“La liberté de conscience et des cultes est un droit propre à chaque homme.” (2) “Ce droit doit être proclamé et garanti par la loi dans toute société bien organisée.” (3)
Ici il est dit, sans oublier le postulat que tout homme doit rechercher la vérité en ce qui concerne Dieu et son Eglise. Qu'un Etat ne peut soumettre la liberté de conscience.Le Concile du Vatican déclare que la personne humaine a droit à la liberté religieuse (4). Cette liberté consiste en ce que tous les hommes doivent être soustraits à toute contrainte de la part tant des individus que des groupes sociaux et de quelque pouvoir humain que ce soit, de telle sorte qu’en matière religieuse nul ne soit forcé d’agir contre sa conscience, ni empêché d’agir, dans de justes limites, selon sa conscience, en privé comme en public, seul ou associé à d’autres (5). Il déclare en outre que le droit à la liberté religieuse a son fondement dans la dignité même de la personne humaine telle que l’ont fait connaître la parole de Dieu et la raison elle-même. Ce droit de la personne humaine à la liberté religieuse dans l’ordre juridique de la société doit être reconnu de telle manière qu’il constitue un droit civil (6).

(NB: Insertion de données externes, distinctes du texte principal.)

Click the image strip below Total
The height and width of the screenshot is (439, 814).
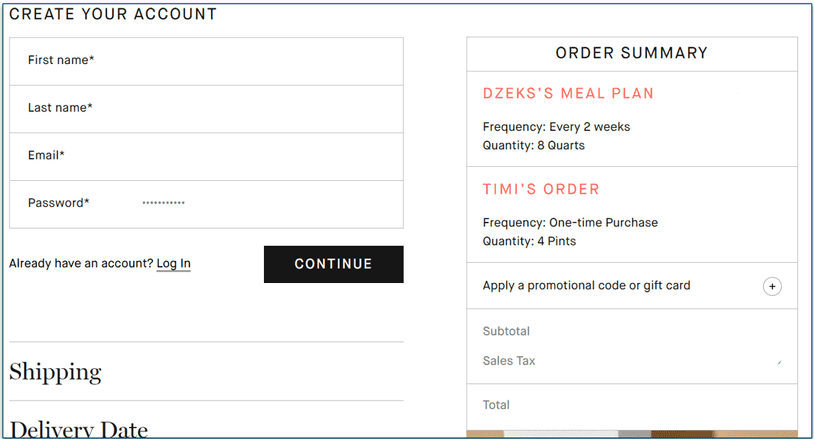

En fait il me semble qu'il s'agit de deux aspects de la liberté de conscience différents. Et ces deux aspects évoqués se retrouve dans le discours devant la curie Si dans un premier temps il est condamné d'inscrire dans la loi la liberté de conscience et des cultes, de quelle liberté de conscience s'agit-il? Si dans le deuxième cas il faut que cette liberté soit garantie par la loi, de quelle liberté de conscience s'agit-il. Peut-il s'agir de la même pour vous? Alors le deuxième cas n'est il pas un développement du premier. La loi n'a pas le droit d'autoriser le n'importe quoi, et de lui donner droit, mais dans le deuxième cas la loi doit garantir la recherche de la vérité en conscience dans la pratique religieuse. C'est bien le postulat de DH " Tout homme doit rechercher la vérité..." Voila je le comprends ainsi.